_WHAT YOU WILL DO_
Pull out every line of the material below that contains the word "Identify", and give each of those lines in full.

_RECORDS FOR THE EXERCISE_
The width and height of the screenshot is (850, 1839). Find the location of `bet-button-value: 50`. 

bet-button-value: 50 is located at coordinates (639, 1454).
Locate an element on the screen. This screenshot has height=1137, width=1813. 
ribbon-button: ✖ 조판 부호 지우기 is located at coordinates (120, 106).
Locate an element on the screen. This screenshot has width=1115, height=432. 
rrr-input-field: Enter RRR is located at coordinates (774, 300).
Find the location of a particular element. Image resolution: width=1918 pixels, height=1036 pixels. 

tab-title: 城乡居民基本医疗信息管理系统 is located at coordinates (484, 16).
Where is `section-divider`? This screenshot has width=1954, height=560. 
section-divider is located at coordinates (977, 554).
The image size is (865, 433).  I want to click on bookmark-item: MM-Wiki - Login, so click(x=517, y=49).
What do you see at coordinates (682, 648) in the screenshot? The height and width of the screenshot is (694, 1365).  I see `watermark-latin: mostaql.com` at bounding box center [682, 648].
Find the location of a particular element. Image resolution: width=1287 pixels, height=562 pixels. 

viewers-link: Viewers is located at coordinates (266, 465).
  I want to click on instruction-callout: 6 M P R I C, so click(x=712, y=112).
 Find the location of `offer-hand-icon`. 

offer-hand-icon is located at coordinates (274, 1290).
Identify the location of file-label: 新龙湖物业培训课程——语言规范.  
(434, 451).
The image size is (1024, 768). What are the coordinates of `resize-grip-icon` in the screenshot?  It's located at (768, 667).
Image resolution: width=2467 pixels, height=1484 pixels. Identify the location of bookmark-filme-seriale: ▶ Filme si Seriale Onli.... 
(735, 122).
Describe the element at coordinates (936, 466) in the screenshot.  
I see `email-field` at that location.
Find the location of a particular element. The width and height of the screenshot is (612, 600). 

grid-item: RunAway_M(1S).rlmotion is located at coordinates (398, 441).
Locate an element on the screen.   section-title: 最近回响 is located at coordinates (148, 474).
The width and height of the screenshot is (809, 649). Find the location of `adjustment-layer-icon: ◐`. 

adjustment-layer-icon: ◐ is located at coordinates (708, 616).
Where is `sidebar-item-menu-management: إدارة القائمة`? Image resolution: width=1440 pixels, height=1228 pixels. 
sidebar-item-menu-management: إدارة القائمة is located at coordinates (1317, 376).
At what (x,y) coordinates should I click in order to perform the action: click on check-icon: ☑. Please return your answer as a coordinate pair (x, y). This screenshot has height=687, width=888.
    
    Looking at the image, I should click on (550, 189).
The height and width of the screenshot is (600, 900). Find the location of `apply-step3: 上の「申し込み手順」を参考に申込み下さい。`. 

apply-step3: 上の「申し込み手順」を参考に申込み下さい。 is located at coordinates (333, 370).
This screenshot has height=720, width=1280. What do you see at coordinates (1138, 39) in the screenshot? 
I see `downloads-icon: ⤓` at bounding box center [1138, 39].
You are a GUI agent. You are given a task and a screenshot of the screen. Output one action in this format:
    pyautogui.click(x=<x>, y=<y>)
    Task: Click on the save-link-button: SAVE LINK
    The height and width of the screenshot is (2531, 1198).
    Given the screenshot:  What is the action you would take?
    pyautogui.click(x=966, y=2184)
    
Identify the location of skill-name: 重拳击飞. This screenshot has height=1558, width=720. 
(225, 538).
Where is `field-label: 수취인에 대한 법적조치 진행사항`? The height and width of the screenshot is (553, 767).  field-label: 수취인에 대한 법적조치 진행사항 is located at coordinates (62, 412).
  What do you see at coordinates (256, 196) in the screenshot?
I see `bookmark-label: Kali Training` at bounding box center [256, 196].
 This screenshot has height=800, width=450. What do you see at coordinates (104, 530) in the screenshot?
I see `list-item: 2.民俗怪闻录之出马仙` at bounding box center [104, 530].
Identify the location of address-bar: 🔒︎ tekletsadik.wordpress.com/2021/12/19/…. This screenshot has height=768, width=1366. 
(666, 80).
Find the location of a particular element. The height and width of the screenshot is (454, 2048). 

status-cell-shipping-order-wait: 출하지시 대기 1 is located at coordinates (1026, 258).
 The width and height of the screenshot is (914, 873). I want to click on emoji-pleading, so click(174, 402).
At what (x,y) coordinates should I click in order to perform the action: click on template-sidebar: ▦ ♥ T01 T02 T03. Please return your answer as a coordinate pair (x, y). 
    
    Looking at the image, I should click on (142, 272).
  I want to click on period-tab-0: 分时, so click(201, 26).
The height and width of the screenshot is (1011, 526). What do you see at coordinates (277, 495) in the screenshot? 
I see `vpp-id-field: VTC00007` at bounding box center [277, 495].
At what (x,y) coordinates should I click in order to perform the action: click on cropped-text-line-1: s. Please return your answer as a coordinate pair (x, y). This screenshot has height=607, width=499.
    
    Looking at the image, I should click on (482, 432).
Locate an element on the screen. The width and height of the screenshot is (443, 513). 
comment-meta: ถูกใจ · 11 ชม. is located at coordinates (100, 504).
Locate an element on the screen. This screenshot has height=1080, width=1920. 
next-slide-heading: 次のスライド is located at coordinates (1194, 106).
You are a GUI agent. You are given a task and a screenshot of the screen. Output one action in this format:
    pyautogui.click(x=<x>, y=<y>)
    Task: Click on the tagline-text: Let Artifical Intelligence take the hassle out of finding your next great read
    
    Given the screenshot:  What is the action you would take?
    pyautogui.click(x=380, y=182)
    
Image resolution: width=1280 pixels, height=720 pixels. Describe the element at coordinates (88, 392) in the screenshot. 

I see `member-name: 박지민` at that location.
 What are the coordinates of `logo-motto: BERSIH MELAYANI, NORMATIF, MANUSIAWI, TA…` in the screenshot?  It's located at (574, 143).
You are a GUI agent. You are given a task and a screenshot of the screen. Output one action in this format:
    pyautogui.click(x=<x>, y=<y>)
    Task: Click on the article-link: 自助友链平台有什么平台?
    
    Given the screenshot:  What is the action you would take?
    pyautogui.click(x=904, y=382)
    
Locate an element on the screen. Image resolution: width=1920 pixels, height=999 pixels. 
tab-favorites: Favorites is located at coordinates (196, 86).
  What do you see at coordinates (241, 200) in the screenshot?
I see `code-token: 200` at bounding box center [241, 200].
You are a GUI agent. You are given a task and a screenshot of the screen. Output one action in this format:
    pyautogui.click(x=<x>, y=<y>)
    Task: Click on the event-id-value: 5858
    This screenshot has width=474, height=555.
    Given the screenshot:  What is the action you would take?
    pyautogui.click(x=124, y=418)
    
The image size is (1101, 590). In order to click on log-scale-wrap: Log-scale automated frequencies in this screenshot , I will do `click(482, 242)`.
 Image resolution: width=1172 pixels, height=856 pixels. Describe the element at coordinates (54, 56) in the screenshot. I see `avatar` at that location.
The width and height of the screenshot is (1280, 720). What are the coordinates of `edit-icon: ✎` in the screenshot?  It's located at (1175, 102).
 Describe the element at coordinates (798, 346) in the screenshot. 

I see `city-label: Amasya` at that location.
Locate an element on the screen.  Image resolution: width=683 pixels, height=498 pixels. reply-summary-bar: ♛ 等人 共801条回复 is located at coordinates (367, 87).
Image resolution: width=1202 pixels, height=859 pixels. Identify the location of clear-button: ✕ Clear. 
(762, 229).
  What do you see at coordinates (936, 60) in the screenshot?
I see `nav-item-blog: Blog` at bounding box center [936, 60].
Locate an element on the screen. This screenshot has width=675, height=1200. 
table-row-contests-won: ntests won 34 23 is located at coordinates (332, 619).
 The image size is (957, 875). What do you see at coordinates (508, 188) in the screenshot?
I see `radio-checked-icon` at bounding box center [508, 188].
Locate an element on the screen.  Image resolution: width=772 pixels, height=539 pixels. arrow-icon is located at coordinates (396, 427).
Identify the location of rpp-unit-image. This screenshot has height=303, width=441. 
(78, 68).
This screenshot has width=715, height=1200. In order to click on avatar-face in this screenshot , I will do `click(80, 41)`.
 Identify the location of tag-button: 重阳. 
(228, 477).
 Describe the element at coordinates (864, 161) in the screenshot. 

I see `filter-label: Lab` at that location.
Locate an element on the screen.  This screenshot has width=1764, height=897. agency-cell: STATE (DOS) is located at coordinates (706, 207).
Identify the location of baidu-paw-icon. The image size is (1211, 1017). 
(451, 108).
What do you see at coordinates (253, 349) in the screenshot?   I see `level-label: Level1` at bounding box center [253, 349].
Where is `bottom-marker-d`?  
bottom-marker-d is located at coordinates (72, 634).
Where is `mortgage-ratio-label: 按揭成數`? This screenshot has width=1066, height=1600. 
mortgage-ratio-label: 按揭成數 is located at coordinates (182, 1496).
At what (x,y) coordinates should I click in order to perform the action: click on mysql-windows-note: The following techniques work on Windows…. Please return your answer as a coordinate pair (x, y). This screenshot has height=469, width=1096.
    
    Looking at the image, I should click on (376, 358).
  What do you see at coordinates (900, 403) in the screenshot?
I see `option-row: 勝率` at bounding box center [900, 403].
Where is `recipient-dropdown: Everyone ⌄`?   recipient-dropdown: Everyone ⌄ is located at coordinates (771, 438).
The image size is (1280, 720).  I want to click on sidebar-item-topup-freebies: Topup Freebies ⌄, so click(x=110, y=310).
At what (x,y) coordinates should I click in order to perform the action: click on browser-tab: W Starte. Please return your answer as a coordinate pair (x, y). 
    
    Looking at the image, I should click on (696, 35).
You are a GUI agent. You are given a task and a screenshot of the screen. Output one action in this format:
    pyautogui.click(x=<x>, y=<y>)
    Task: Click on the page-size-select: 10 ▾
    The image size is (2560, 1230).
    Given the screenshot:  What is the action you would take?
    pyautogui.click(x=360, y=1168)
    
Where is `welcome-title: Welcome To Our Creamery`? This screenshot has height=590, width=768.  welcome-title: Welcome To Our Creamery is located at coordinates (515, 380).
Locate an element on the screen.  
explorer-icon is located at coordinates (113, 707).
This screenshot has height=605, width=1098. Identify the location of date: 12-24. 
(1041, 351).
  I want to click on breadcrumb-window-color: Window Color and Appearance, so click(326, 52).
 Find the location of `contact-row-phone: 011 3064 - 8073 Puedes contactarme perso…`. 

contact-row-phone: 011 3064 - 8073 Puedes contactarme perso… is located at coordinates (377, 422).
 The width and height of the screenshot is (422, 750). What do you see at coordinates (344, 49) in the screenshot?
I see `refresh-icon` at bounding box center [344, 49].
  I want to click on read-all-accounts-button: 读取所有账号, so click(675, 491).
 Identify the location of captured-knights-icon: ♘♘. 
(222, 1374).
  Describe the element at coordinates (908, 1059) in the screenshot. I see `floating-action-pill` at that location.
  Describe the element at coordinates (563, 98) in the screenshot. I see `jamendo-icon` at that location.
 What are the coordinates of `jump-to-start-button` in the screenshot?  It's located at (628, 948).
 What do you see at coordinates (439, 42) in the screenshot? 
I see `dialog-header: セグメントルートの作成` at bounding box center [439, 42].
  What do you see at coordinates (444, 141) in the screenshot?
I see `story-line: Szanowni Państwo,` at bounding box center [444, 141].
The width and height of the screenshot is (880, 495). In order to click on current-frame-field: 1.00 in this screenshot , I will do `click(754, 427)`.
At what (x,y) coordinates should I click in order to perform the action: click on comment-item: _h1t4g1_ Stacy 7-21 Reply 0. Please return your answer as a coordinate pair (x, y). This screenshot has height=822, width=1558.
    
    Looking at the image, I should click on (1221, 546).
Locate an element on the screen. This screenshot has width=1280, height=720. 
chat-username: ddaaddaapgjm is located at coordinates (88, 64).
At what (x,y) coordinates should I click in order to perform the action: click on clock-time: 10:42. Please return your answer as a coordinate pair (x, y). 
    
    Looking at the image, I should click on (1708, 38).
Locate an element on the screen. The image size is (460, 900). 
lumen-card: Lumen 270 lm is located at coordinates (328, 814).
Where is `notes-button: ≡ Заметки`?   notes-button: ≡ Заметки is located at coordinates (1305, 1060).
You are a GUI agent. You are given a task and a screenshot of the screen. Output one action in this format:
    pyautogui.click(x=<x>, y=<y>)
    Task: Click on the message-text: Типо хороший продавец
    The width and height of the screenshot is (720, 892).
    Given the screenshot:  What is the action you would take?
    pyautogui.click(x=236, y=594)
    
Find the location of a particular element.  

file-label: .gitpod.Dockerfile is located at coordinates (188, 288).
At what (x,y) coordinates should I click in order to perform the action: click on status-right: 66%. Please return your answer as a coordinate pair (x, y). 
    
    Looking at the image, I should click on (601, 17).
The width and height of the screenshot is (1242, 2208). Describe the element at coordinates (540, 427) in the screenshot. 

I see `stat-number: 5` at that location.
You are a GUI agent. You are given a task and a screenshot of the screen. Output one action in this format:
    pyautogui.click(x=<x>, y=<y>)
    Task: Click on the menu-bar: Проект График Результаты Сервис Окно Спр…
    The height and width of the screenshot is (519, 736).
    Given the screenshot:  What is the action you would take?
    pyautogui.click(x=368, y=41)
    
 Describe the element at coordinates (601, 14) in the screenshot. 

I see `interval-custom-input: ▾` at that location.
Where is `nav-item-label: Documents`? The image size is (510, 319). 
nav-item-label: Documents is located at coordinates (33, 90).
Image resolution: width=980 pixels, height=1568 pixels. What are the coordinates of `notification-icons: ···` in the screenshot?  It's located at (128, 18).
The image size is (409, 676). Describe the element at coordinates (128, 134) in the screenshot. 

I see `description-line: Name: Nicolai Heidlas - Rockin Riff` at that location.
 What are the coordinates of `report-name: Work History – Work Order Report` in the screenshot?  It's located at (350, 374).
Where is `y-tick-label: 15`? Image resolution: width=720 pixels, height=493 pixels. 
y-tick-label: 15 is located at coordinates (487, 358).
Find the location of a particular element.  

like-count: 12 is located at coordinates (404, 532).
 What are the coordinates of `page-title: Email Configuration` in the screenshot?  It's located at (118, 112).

_WRITTEN ANSWER_
Identify the location of file-label: 新龙湖物业培训课程——语言规范.  
Image resolution: width=2467 pixels, height=1484 pixels. Identify the location of bookmark-filme-seriale: ▶ Filme si Seriale Onli.... 
Identify the location of skill-name: 重拳击飞. This screenshot has height=1558, width=720. 
Identify the location of address-bar: 🔒︎ tekletsadik.wordpress.com/2021/12/19/…. This screenshot has height=768, width=1366. 
Image resolution: width=1202 pixels, height=859 pixels. Identify the location of clear-button: ✕ Clear. 
Identify the location of rpp-unit-image. This screenshot has height=303, width=441. 
 Identify the location of tag-button: 重阳. 
Identify the location of baidu-paw-icon. The image size is (1211, 1017). 
This screenshot has height=605, width=1098. Identify the location of date: 12-24. 
 Identify the location of captured-knights-icon: ♘♘. 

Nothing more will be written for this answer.